In sound design, you start with a hook – a musical or vocal element that is immediately recognizable. The melody must be simple enough for the listener to hum along to, yet complex enough not to sound silly. The lyrics tightly link the product name or brand claim to the music; the connection happens automatically in the viewer's brain. That's why you repeat the name or slogan multiple times – not for a lack of creativity, but out of acoustic necessity. A good jingle achieves this in three to four repetitions.
In practice: You work with a composer and often a songwriter who writes the lyrics. Together, you develop the sound – whether it's pop, jazz, electronic, or acoustic depends on the target audience and the brand image. Toothpaste requires different associations than an automobile. In the studio, you record the vocals multiple times, layering them to create presence. The melody should be in a frequency range that doesn't compete with the voice-over, if one is present. The music balance during mixing determines whether the song sounds dominant or serves a subtle background function – this depends on the ad format and brand strategy.

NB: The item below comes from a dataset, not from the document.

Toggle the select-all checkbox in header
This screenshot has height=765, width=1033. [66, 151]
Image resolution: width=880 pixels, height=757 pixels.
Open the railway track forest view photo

The essential difference from a film score or regular soundtrack: The brand song is not narrative, it's not part of the story – it is the story itself, condensed into 20 seconds. During shooting or editing, you work closely with the art director because the music and visual identity must run in sync. A colorful, fast-paced montage requires a different rhythm than a static product shot with a voiceover. The brand song demands precision – every note either hits or it doesn't.